Padova, lavorano per una ditta friulana due dei quattro operai travolti dall’acciaio incandescente

PADOVA. Quello che nessuno può immaginare succede poco prima delle otto di un turno qualunque, durante il solito lavoro, in una domenica come altre alle Acciaierie Venete di Riviera Francia, in zona industriale.
Una siviera piena di acciaio fuso si stacca dal carroponte che dovrebbe guidarla fino agli stampi, con l’equilibrio garantito da un bilanciere. Cade ed esplode davanti agli operai.
Ce ne sono otto nei paraggi, in quel momento. Due sono vicinissimi, sono dipendenti dell’azienda e occupano le postazioni di controllo delle operazioni: Marian Bratu (44 anni, romeno che abita a Cadoneghe) e Sergiu Todita (39 anni, moldavo che abita in città).
Poco più distanti ci sono anche due operai della Hayama Tech, una ditta di Fagagna che ha in appalto le manutenzioni dell’impianto. Sono David Federic Gerard Di Natale (39 anni, origini francesi, residente a Santa Maria di Sala) e Simone Vivian (34 anni, nato a Dolo e residente a Vigonovo).
I primi due vedono tutto: la siviera che si stacca dalle guide e precipita per tre metri. È come un secchio enorme e pesantissimo, contiene 90 tonnellate di acciaio fuso a più di 1.350 gradi, ancora caldissimo perché appena partito dal forno elettrico. C’è il tempo di chiudere gli occhi, dopo è come un’esplosione.
L’ondata di calore è un vento violento. L’inferno. Restano a terra, quei due, e anche gli altri due più indietro, esposti alla deflagrazione e travolti. Le tute incenerite, il corpo bruciato.
Quello che nessuno sa raccontare succede negli attimi successivi, drammatici e densi di quell’incredulità che solo le tragedie più imprevedibili portano in dote. Nel capannone si sprigiona un incendio che sarà domato grazie alla risposta efficiente della squadra di sicurezza interna.
Si soccorrono i feriti, che sembrano subito gravissimi. Tutti gli operai del capannone hanno le tute bruciate: vengono fatti spogliare e portati sotto docce fredde. Tutti tranne quei quattro.
Marian Bratu è già sull’ambulanza: cento per cento del corpo ustionato, finirà in ospedale a Padova, in prognosi riservata.
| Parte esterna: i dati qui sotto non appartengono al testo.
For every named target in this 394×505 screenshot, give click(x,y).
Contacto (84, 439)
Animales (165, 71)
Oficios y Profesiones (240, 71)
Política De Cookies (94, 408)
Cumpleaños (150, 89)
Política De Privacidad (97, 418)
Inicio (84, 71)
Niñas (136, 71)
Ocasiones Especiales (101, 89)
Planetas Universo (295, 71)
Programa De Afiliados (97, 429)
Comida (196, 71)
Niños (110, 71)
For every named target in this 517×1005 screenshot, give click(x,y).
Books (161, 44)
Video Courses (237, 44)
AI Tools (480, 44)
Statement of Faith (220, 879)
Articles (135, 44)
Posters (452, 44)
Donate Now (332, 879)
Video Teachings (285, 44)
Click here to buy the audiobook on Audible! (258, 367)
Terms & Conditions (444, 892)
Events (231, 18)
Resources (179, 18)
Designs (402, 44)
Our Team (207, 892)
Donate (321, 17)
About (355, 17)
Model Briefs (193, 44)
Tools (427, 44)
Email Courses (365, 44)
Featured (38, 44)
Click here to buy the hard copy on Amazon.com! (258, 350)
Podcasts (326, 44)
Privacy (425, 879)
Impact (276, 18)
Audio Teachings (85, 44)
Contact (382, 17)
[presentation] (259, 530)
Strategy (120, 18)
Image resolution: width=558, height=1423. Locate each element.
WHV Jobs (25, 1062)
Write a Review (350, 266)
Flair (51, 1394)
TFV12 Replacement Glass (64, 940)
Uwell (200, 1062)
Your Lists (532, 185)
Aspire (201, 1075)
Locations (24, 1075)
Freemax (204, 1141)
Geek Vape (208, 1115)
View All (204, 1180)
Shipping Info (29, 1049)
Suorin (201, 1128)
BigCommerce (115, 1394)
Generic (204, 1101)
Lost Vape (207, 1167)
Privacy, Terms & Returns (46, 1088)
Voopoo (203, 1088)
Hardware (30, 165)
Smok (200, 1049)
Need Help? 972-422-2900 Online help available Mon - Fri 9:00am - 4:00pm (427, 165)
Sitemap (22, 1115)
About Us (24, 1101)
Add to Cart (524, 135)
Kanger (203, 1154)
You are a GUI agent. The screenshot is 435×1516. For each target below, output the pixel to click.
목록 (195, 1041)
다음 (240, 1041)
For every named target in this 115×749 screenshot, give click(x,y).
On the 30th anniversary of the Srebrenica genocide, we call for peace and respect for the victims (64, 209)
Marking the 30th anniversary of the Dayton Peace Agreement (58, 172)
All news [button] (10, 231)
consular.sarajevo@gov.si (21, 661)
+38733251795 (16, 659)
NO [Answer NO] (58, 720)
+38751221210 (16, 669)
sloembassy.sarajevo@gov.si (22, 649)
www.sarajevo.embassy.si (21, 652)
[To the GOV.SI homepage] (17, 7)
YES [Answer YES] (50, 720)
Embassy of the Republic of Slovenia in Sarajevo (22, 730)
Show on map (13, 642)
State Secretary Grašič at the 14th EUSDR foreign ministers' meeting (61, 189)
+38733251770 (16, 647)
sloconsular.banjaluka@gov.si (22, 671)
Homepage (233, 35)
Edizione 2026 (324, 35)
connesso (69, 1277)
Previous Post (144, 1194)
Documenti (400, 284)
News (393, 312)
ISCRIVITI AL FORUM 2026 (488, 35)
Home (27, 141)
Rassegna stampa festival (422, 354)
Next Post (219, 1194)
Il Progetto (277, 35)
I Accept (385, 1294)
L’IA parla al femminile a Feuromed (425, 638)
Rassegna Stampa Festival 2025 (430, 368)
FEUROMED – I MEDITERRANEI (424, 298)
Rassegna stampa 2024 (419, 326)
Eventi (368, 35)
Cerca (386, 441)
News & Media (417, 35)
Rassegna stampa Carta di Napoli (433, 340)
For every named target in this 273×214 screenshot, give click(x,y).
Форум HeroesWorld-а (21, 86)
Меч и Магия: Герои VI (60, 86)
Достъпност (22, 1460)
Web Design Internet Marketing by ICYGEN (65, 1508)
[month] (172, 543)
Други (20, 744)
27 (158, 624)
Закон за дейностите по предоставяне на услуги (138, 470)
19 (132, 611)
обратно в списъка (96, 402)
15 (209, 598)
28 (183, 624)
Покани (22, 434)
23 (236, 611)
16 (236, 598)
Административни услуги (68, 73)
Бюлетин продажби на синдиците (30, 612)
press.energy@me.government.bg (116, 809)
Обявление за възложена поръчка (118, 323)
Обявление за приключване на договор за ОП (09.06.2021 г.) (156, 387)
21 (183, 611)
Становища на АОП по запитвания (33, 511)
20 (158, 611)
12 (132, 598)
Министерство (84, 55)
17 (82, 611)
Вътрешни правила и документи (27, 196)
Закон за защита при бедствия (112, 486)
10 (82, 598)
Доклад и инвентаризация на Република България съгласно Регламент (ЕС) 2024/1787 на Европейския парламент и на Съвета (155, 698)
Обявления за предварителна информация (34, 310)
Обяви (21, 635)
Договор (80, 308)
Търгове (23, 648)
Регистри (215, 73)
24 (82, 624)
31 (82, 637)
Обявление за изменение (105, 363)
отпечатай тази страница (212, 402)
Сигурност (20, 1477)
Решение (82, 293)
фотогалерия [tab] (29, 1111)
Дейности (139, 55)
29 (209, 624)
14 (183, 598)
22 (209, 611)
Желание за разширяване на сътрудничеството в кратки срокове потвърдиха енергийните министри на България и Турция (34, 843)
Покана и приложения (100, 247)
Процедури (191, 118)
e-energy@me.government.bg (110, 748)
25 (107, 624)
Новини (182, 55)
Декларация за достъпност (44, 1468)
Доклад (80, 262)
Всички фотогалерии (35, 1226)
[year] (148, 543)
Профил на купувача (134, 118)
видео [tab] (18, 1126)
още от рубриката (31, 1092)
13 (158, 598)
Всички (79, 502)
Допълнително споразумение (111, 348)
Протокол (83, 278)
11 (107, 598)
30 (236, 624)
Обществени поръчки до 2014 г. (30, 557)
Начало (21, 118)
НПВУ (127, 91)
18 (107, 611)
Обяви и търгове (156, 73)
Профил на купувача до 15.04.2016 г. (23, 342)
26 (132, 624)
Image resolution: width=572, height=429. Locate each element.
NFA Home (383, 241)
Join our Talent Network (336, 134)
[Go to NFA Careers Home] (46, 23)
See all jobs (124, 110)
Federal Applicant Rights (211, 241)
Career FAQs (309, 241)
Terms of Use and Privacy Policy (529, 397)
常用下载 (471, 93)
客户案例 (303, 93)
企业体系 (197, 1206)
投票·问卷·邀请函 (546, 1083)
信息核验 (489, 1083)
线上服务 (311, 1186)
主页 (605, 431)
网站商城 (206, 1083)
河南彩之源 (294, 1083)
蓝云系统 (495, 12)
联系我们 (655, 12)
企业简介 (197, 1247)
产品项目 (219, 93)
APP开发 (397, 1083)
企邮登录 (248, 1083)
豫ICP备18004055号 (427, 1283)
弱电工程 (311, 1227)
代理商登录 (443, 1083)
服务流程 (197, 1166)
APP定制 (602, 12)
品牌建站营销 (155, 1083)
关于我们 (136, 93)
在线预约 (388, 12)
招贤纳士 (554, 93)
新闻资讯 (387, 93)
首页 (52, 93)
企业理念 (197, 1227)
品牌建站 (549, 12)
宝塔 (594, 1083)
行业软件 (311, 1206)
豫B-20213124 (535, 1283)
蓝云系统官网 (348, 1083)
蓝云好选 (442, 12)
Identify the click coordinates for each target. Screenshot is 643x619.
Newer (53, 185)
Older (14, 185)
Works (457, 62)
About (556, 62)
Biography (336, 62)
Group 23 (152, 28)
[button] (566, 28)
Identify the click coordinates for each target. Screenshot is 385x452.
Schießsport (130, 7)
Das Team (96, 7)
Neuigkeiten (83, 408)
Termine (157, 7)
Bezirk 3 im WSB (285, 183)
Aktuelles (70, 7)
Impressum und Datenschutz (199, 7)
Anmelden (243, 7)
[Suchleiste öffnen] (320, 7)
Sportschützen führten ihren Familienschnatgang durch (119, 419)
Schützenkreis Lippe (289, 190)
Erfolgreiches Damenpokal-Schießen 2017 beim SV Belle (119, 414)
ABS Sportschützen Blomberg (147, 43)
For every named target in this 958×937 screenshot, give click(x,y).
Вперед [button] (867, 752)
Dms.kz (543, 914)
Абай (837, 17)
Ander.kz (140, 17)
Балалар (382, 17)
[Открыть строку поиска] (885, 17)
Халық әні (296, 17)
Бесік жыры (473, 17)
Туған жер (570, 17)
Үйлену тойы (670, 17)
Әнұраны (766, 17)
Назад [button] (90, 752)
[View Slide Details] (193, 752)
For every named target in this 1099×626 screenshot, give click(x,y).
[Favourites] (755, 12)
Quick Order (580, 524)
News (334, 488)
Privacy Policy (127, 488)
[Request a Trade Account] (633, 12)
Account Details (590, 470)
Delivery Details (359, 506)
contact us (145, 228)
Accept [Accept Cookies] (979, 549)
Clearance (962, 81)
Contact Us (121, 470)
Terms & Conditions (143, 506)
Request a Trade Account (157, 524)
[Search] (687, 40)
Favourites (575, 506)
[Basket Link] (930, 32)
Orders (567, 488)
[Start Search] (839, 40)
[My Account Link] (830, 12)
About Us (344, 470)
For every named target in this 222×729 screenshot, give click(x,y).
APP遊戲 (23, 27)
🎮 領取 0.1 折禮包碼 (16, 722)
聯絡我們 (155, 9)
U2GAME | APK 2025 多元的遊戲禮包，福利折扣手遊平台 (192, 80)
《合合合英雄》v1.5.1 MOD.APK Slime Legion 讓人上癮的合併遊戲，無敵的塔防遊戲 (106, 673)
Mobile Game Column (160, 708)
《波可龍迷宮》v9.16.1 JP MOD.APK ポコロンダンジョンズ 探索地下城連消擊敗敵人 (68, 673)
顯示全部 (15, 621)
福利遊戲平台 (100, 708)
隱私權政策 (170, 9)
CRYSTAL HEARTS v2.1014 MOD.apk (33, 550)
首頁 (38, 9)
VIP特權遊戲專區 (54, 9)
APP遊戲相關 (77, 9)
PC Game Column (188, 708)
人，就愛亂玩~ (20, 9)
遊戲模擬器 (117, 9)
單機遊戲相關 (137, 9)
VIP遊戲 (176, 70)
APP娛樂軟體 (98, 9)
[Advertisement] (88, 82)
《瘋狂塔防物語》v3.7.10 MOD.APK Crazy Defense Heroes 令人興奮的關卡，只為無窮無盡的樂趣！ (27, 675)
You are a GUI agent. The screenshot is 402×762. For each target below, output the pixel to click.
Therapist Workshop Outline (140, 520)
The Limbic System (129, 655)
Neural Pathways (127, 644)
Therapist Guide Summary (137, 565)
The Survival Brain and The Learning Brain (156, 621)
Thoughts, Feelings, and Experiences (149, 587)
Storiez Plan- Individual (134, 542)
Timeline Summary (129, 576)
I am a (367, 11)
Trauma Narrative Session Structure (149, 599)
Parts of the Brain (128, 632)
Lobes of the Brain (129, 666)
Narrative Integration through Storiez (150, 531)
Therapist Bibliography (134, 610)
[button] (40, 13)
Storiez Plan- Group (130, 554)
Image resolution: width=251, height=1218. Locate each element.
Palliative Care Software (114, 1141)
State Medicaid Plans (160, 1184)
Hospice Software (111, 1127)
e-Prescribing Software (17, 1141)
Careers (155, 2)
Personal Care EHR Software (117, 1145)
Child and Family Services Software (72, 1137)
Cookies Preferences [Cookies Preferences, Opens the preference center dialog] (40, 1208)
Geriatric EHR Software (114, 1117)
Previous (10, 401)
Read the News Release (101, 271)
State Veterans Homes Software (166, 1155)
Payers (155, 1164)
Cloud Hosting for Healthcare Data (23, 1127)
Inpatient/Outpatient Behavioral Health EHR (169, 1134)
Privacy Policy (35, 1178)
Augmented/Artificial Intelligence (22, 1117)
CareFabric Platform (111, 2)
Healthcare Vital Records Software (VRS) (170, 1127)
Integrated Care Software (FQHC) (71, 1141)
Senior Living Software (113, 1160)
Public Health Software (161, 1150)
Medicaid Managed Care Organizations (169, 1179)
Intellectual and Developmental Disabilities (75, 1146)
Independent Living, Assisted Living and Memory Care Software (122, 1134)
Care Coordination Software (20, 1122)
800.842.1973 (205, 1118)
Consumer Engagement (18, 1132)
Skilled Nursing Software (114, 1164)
Nelle stesse condizioni è Sergiu Todita che parte in elicottero verso il centro grandi ustionati di Cesena.
È un po’ meno grave, con il 70 per cento del corpo coperto da ustioni e una gamba fratturata, David Federic Gerard Di Natale, che va via in ambulanza, arriva in ospedale a Padova e da lì sarà poi trasportato al centro ustioni di Verona.
Il meno grave è Simone Vivian, che in ambulanza finisce al pronto soccorso del Sant’Antonio da dove sarà poi dimesso nel pomeriggio.
Sono tutti coscienti, racconteranno i colleghi più tardi, tranne Sergiu Todita. I più gravi, diranno i bollettini medici attesi con ansia per tutta la giornata, manterranno condizioni stabili fino a sera.
Gravissime ma stabili. In prognosi riservata e appesi alla speranza di tutta la città, che al decollo dell’ultimo elicottero comincia a sapere di questo incidente terribile, avvenuto in un luogo che ha anche un valore simbolico, per i 400 operai che ci lavorano.
Quello che nessuno sa spiegare, a questo punto, è come sia successo. L’azienda si ferma, è già sotto sequestro e fino a sera l’ipotesi di una ripresa parziale dell’attività stamattina, anche solo in altri reparti, viene esclusa. L’inchiesta si fatto è già partita.